Background: A low plasma level of low-density lipoprotein (LDL) cholesterol is associated with reduced risk of coronary heart disease (CHD), but the effect of lifelong reductions in plasma LDL cholesterol is not known. We examined the effect of DNA-sequence variations that reduce plasma levels of LDL cholesterol on the incidence of coronary events in a large population.

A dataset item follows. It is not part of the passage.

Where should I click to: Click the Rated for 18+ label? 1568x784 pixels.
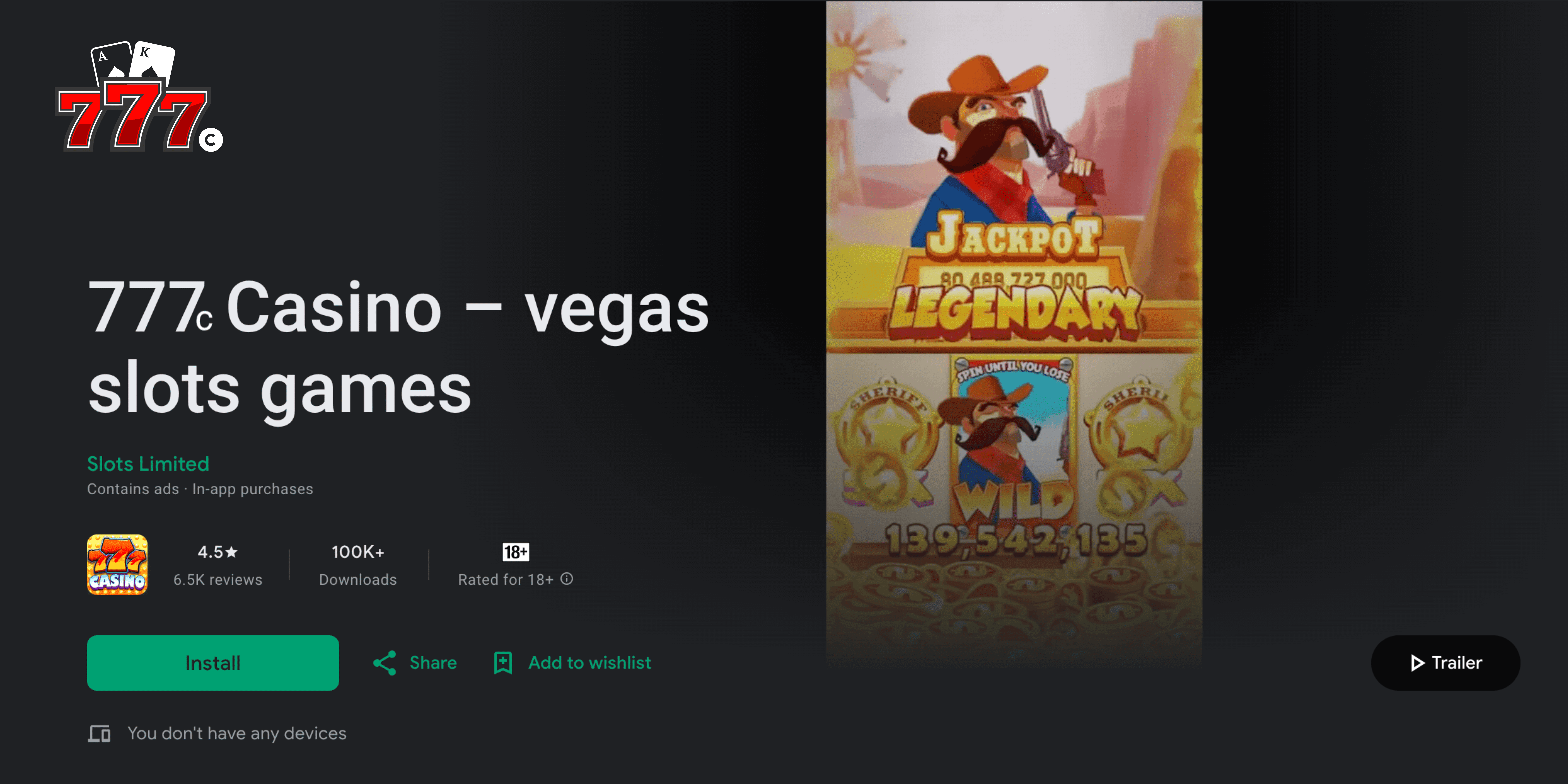pyautogui.click(x=506, y=579)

Methods: We compared the incidence of CHD (myocardial infarction, fatal CHD, or coronary revascularization) over a 15-year interval in the Atherosclerosis Risk in Communities study according to the presence or absence of sequence variants in the proprotein convertase subtilisin/kexin type 9 serine protease gene (PCSK9) that are associated with reduced plasma levels of LDL cholesterol.
Results: Of the 3363 black subjects examined, 2.6 percent had nonsense mutations in PCSK9; these mutations were associated with a 28 percent reduction in mean LDL cholesterol and an 88 percent reduction in the risk of CHD (P=0.008 for the reduction; hazard ratio, 0.11; 95 percent confidence interval, 0.02 to 0.81; P=0.03). Of the 9524 white subjects examined, 3.2 percent had a sequence variation in PCSK9 that was associated with a 15 percent reduction in LDL cholesterol and a 47 percent reduction in the risk of CHD (hazard ratio, 0.50; 95 percent confidence interval, 0.32 to 0.79; P=0.003).
Conclusions: These data indicate that moderate lifelong reduction in the plasma level of LDL cholesterol is associated with a substantial reduction in the incidence of coronary events, even in populations with a high prevalence of non-lipid-related cardiovascular risk factors.